- _Available data_
· · ·

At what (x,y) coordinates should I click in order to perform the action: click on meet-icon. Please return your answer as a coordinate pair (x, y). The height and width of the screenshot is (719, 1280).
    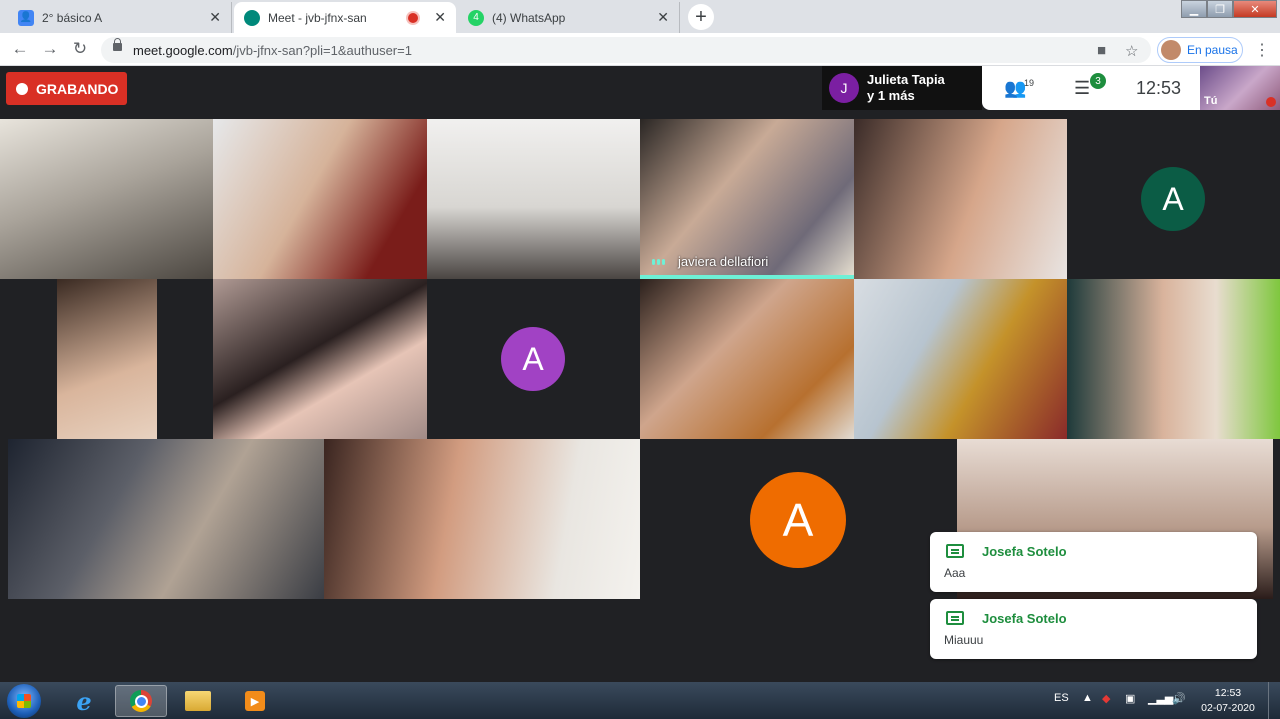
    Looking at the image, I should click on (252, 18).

· · ·

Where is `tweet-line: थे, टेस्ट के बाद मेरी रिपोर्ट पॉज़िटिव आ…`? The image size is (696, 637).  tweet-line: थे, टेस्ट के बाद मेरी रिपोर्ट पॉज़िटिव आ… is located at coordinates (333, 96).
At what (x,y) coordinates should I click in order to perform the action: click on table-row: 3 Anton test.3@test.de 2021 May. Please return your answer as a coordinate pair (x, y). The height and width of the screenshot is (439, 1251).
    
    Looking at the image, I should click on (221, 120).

· · ·

- _What this task involves_
Output, with no changes, the stretch of rows from the line containing "is (439, 1251)." through the line containing "Looking at the image, I should click on (221, 120).", including both of those lines.

- _Result of this task_
At what (x,y) coordinates should I click in order to perform the action: click on table-row: 3 Anton test.3@test.de 2021 May. Please return your answer as a coordinate pair (x, y). The height and width of the screenshot is (439, 1251).
    
    Looking at the image, I should click on (221, 120).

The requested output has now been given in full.